Buddy thought about this fact. He said, “Far as we can tell, nothing has been stolen from any of your family. But why would someone kill because of the art?”
Carl put his hands in the front pockets of his jeans. He said, “The people who sold the paintings to my grandfather needed to sell them. We could argue about whether fair market value was paid—I think it was—but the sales might not have been as voluntary as when Rebecca and I buy over at Sotheby’s. However, in a safe-deposit box we have a bill of sale for each painting, signed by the seller. My grandfather kept the documentation, in case there was any trouble.”

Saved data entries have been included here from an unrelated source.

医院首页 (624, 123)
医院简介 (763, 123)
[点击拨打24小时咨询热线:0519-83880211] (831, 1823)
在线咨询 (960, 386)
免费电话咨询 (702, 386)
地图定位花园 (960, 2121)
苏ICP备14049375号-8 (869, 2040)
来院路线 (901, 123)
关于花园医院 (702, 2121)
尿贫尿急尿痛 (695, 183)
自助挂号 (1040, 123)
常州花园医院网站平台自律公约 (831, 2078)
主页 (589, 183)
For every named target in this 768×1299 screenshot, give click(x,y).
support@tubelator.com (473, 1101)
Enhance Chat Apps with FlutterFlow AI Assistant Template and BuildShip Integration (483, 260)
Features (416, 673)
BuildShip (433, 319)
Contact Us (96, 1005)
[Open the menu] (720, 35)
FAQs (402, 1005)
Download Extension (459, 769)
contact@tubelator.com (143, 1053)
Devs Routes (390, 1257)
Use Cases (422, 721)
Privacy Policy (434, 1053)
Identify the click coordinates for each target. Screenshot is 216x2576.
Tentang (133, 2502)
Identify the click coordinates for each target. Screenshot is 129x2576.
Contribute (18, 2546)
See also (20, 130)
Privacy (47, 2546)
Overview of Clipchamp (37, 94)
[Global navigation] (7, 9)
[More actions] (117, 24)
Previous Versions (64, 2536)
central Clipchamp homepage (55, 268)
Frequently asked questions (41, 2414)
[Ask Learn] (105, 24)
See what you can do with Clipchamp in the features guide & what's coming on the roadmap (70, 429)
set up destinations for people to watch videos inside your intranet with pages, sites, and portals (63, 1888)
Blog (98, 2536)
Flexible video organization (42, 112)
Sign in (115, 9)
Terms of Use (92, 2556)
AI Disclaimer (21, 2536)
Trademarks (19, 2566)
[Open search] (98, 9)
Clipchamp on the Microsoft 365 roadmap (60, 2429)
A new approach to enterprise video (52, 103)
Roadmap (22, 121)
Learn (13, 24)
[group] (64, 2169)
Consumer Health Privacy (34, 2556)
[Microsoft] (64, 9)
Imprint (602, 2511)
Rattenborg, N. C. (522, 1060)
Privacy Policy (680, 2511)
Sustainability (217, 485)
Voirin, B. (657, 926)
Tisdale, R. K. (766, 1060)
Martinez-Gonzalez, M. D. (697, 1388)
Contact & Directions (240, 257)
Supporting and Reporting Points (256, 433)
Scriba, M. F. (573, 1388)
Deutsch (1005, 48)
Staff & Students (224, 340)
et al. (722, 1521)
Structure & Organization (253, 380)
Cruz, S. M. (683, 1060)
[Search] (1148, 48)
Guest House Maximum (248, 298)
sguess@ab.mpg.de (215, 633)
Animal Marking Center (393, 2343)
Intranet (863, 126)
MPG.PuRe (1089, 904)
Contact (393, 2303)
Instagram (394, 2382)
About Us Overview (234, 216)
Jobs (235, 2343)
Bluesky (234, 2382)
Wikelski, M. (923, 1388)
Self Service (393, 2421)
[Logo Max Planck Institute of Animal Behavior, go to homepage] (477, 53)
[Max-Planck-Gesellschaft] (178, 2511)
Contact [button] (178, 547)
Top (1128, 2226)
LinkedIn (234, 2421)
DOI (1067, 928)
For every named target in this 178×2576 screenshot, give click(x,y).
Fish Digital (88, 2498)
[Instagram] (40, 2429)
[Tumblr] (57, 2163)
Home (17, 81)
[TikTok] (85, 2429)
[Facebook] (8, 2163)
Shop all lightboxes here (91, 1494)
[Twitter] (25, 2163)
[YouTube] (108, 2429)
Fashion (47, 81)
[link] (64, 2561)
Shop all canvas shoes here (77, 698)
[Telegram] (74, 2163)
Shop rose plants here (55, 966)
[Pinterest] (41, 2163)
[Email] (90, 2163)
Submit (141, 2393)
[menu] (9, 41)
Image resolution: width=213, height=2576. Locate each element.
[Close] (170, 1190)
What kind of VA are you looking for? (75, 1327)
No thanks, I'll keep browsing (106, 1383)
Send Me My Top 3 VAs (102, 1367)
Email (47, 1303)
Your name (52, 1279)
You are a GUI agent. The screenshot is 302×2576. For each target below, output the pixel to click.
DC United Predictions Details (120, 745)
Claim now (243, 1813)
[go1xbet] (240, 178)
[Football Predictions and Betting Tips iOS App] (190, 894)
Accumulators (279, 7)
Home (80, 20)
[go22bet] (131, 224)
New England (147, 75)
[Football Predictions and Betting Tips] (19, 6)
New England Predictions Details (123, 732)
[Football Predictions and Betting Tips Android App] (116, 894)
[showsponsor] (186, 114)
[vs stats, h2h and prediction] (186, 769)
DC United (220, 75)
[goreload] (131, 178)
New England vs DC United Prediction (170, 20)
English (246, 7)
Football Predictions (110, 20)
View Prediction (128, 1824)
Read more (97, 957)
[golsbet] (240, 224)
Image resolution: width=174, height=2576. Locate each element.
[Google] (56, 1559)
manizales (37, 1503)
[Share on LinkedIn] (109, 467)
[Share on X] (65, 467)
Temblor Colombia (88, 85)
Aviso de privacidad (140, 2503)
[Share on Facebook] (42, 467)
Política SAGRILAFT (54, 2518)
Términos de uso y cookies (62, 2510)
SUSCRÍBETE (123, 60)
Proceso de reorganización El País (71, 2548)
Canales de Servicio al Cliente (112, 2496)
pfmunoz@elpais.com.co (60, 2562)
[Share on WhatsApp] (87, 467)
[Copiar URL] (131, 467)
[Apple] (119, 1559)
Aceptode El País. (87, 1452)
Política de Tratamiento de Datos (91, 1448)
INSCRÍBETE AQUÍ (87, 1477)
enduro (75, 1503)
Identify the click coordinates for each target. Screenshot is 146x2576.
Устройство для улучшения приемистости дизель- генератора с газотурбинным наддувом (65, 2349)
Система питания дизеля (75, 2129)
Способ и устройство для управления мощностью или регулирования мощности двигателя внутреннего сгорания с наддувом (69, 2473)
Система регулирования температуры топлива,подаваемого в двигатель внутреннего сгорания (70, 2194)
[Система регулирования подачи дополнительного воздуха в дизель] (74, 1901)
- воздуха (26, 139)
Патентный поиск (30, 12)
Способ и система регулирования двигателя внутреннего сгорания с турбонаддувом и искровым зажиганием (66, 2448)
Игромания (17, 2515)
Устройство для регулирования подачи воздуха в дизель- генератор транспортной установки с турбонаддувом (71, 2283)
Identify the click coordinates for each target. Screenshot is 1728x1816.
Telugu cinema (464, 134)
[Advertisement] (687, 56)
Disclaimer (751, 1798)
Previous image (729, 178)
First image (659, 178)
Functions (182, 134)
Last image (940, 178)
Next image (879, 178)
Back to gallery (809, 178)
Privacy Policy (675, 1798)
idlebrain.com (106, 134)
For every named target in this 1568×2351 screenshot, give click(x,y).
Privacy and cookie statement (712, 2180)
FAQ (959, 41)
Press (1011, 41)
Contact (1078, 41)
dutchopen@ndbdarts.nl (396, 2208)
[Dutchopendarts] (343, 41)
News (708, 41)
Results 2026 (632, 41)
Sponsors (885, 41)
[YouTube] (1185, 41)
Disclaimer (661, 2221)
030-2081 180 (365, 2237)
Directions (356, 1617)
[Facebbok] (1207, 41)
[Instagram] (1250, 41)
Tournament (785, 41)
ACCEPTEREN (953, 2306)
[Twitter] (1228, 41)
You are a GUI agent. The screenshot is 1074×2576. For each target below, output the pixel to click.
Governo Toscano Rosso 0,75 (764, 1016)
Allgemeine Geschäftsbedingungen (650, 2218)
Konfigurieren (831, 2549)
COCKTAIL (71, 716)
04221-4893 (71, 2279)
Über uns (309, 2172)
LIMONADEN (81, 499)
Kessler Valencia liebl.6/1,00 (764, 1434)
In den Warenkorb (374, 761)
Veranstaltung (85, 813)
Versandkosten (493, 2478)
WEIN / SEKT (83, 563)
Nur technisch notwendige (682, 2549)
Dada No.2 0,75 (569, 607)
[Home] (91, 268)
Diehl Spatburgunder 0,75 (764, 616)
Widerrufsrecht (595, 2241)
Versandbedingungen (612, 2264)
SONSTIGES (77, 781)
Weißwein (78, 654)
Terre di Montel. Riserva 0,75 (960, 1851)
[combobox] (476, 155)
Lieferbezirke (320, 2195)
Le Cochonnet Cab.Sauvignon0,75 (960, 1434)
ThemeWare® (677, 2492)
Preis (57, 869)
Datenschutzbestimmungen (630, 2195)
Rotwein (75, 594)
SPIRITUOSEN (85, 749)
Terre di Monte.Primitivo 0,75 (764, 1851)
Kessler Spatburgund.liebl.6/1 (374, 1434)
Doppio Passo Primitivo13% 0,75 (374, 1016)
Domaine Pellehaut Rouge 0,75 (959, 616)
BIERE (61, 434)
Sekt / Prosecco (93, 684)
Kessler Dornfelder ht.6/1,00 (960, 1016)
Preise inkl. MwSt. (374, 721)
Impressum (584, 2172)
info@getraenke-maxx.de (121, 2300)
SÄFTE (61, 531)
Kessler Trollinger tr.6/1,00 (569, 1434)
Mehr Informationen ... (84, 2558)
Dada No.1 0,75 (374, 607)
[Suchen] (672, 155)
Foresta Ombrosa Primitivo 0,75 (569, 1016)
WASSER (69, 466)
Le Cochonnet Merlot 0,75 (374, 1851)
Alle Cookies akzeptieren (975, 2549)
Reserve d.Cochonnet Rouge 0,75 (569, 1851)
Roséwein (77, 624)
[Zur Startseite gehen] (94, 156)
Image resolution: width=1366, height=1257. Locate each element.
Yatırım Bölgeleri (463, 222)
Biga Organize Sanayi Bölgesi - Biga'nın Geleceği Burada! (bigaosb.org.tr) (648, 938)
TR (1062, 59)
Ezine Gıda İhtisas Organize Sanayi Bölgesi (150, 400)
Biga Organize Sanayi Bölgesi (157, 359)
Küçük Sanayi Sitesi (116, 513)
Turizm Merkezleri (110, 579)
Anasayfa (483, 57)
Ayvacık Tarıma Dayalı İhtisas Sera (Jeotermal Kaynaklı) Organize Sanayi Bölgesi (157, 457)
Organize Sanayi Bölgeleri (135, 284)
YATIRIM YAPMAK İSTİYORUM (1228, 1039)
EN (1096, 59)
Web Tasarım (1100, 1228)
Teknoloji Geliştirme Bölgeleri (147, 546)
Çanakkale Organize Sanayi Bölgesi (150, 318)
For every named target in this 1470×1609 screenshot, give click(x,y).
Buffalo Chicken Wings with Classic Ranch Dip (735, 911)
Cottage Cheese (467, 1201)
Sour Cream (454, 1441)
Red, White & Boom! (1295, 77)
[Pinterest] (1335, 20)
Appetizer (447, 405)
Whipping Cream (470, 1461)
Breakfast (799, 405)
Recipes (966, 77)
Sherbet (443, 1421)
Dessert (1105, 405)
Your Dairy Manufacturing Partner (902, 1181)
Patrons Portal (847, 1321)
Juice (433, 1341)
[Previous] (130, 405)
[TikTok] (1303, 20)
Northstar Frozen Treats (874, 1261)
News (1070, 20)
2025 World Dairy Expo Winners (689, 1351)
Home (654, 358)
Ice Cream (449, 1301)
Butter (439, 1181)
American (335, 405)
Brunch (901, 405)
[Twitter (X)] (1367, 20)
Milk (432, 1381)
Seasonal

Buddy thought about the bills of sale. He said, “Your grandfather bought from people who were forced to sell?”
“Forced to sell? Possibly. You’ll recall that during the Third Reich, Hitler seized the bank accounts of the Jews, so they needed cash money. My grandfather had lots of it. And so he traded something they needed in return for paintings they couldn’t use. In the concentration camps,” Carl stated, “nobody cared about Rembrandt. A painting wouldn’t buy you anything, especially not your life. It would be taken from you instantly. So before the Jews were rounded up, my grandfather offered money, something useful to them. With money, they might obtain visas or some way out of Germany. How many survived, I’ve no way of knowing. Perhaps some. Perhaps none.”